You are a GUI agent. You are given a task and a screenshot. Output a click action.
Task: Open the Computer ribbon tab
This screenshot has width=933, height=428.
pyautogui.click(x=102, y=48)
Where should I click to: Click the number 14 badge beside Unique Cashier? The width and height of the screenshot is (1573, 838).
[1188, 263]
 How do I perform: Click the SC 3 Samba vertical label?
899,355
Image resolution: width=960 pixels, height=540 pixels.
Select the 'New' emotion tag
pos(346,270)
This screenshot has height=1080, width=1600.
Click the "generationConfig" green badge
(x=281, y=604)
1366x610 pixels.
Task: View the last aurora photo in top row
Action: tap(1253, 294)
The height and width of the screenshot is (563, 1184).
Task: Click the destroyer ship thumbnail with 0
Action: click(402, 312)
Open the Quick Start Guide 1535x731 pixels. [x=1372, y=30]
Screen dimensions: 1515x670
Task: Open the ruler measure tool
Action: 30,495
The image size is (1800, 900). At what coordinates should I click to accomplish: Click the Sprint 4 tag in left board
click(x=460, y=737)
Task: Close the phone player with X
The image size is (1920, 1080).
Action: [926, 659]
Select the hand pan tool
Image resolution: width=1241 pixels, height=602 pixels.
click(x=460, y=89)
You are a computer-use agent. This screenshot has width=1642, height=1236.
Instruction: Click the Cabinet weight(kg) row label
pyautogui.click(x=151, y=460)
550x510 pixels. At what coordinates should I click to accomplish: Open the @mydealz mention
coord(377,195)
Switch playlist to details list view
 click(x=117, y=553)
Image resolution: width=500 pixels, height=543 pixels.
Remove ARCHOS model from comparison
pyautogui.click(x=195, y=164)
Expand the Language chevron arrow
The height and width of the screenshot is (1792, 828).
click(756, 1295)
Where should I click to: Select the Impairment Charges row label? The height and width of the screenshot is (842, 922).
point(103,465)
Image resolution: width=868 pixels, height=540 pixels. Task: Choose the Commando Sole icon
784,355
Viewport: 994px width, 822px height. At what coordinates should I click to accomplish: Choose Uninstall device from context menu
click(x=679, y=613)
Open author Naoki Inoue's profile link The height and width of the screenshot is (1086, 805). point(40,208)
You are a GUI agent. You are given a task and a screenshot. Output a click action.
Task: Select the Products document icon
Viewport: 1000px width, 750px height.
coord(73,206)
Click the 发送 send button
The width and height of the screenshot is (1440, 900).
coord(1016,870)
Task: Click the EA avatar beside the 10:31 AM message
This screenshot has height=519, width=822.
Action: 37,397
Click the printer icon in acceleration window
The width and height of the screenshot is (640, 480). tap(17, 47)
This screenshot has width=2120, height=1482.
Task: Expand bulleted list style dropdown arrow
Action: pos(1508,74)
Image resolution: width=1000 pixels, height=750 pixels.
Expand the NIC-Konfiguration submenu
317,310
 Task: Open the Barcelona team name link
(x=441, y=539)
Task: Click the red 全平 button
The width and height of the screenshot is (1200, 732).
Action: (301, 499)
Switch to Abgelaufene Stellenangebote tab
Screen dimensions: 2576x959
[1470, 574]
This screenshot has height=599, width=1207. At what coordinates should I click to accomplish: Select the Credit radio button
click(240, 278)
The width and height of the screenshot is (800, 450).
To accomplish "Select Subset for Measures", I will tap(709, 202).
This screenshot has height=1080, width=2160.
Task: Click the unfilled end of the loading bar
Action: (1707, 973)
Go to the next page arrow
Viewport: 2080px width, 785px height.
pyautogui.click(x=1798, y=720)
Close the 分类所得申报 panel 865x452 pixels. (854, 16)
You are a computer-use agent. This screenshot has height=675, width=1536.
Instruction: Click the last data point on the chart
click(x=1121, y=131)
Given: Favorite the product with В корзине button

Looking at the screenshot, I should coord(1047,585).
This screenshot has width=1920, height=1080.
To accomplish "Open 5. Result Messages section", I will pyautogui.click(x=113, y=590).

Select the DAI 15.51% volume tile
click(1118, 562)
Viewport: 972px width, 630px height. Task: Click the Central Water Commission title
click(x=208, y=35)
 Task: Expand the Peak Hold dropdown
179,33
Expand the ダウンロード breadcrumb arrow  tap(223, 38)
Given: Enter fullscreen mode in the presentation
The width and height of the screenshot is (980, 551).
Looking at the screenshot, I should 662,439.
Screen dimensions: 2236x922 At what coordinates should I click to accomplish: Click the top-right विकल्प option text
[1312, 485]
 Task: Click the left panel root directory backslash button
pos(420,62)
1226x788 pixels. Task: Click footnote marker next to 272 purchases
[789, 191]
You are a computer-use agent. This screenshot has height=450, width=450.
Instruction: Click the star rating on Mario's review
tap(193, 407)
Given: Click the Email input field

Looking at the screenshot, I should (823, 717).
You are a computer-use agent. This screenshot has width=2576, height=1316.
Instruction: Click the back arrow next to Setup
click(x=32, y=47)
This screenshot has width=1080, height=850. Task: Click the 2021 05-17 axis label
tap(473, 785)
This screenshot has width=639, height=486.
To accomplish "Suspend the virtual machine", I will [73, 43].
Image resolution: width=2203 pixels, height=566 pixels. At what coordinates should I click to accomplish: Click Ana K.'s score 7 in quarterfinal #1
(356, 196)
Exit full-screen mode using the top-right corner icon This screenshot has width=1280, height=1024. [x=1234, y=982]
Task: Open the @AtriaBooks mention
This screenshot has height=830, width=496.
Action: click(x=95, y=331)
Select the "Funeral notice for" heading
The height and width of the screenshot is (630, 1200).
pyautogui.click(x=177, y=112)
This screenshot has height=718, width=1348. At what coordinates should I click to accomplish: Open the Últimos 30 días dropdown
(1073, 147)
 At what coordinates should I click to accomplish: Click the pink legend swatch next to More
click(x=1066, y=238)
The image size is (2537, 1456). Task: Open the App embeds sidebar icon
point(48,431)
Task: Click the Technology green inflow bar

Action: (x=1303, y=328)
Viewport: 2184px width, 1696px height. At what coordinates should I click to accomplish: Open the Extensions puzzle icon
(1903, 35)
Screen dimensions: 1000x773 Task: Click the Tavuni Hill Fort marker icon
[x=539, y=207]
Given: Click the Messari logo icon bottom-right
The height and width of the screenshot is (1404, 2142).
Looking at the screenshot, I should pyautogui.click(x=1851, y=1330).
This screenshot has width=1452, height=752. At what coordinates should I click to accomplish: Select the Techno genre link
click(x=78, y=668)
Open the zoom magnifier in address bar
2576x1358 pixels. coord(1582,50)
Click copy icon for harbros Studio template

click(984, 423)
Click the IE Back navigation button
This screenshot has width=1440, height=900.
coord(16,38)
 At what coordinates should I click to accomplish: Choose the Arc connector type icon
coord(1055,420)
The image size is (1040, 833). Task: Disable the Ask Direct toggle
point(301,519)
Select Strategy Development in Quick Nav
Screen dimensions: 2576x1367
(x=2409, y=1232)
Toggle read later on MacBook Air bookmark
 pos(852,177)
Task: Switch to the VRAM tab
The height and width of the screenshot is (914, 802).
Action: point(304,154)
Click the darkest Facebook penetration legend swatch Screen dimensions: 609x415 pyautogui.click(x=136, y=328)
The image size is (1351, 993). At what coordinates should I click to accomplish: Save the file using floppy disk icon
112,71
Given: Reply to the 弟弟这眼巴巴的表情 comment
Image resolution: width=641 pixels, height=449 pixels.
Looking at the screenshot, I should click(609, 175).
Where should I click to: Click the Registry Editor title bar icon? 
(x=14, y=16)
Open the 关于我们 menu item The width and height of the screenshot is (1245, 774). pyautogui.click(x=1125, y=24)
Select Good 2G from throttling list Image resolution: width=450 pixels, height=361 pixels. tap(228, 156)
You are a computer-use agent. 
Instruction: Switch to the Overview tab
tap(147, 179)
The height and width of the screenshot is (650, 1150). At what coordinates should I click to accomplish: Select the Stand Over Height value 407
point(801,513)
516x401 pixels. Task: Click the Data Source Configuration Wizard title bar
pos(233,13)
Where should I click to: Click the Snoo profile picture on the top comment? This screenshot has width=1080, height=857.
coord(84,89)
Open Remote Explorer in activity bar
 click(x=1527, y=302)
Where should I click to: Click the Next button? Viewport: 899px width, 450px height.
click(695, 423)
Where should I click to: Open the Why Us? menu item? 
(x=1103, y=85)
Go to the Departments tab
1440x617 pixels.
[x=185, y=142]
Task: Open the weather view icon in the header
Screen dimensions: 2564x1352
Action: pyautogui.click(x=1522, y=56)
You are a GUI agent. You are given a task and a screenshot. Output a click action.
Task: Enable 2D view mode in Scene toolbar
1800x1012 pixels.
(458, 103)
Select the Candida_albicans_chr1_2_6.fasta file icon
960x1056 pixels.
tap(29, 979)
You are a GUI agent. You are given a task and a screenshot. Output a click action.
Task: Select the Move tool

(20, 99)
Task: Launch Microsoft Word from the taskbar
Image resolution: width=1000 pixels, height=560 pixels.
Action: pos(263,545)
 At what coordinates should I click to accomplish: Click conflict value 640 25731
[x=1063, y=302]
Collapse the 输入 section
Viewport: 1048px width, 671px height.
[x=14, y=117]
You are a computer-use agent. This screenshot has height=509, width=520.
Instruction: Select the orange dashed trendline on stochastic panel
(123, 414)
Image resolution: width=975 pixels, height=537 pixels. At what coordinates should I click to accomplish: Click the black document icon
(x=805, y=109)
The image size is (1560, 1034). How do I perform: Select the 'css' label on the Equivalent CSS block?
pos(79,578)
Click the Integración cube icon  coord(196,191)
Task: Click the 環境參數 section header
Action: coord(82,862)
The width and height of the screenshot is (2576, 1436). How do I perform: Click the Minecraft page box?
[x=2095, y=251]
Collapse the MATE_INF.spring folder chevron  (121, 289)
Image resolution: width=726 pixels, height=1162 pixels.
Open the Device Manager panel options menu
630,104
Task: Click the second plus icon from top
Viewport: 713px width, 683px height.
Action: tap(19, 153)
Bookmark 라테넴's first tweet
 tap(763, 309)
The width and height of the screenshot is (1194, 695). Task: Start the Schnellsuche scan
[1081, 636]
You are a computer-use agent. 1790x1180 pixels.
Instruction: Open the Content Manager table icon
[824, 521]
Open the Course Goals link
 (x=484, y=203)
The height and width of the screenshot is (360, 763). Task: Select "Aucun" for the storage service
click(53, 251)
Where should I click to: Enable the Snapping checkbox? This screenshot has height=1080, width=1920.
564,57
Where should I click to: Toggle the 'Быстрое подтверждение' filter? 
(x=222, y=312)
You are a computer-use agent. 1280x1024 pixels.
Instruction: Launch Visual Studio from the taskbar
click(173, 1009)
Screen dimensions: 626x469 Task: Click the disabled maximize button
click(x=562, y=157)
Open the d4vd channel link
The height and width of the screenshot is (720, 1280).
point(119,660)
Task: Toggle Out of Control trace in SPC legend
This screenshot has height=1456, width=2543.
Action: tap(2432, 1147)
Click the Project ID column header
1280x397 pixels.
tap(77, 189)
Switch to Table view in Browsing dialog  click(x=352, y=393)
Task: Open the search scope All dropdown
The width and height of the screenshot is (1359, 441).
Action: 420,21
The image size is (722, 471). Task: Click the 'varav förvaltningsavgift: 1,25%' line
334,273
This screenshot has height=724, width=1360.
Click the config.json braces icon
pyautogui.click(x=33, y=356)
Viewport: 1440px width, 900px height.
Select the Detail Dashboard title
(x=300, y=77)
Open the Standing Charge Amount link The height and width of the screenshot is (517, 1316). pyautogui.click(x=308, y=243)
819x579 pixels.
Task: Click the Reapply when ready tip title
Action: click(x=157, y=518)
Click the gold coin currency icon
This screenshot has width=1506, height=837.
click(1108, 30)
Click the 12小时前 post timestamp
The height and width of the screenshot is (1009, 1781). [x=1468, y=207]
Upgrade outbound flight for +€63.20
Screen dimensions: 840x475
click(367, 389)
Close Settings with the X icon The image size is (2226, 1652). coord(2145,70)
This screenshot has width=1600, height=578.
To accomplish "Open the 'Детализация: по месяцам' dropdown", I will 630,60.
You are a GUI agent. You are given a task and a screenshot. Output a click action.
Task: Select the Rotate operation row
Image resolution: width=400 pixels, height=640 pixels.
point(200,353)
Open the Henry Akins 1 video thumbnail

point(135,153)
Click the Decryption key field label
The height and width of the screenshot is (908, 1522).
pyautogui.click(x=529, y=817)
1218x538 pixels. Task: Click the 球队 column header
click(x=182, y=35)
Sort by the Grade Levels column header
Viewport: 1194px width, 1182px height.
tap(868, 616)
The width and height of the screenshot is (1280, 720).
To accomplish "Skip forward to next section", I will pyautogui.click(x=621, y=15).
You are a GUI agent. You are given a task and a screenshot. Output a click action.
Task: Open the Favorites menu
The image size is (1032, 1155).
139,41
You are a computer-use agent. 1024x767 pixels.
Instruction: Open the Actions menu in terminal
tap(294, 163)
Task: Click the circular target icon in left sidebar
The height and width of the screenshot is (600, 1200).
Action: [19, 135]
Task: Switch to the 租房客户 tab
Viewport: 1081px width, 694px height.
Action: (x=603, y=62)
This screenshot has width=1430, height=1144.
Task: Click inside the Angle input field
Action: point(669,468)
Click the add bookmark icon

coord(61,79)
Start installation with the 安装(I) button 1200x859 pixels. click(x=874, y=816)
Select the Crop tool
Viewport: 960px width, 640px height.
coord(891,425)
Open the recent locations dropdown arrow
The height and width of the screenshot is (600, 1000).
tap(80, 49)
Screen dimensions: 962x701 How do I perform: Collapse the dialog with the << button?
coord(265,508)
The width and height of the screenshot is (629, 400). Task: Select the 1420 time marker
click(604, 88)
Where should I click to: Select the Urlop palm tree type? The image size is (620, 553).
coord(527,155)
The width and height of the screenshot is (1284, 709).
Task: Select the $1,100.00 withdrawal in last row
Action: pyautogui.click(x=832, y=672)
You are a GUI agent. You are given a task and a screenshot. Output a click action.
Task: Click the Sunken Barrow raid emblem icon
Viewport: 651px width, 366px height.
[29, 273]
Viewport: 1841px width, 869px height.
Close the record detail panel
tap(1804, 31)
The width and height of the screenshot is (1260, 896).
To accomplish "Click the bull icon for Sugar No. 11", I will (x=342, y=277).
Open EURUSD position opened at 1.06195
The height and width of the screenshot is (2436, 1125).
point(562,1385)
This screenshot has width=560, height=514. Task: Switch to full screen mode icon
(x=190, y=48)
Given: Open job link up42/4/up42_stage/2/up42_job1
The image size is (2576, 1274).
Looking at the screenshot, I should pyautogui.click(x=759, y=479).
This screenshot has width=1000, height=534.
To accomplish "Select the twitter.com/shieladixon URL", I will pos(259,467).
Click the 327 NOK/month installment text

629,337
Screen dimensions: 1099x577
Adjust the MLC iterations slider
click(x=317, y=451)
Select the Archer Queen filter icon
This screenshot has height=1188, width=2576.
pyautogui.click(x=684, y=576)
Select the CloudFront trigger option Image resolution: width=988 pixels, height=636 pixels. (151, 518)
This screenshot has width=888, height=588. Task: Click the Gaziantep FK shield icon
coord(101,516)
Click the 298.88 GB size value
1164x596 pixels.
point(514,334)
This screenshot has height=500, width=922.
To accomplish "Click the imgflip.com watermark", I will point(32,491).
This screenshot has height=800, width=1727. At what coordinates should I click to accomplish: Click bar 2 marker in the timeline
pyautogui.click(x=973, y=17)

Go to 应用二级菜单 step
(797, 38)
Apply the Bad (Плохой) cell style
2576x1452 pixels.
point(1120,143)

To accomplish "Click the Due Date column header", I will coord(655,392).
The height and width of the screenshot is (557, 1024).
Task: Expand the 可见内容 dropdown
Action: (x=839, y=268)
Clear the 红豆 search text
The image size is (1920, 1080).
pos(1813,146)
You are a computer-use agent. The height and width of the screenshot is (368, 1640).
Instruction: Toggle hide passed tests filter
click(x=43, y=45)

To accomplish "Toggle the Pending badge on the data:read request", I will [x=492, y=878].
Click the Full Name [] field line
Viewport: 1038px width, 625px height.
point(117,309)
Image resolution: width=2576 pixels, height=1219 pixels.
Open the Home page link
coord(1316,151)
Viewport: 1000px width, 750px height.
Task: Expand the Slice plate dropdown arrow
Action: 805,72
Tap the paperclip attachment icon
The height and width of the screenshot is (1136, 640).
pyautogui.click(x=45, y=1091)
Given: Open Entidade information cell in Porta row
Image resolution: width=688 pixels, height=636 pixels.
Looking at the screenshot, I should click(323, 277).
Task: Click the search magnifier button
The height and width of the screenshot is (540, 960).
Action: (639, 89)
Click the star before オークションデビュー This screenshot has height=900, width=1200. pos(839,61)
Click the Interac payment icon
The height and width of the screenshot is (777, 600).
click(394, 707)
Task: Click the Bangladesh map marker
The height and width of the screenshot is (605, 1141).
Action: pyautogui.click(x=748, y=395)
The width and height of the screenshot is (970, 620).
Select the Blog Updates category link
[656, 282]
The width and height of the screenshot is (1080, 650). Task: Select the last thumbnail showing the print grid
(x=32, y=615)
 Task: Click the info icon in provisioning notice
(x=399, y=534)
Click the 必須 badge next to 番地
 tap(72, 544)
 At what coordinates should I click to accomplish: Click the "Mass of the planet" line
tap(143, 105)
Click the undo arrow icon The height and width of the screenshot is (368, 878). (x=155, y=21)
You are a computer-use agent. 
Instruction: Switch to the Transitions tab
# # # # #
• _Task objective_:
Please copy the records above exactly, starting at the line that contains "Where should I click to: Enable" and ending at the line that contains "click(x=562, y=157)".

• _Expected answer_:
Where should I click to: Enable the Snapping checkbox? This screenshot has height=1080, width=1920.
564,57
Where should I click to: Toggle the 'Быстрое подтверждение' filter? 
(x=222, y=312)
You are a computer-use agent. 1280x1024 pixels.
Instruction: Launch Visual Studio from the taskbar
click(173, 1009)
Screen dimensions: 626x469 Task: Click the disabled maximize button
click(x=562, y=157)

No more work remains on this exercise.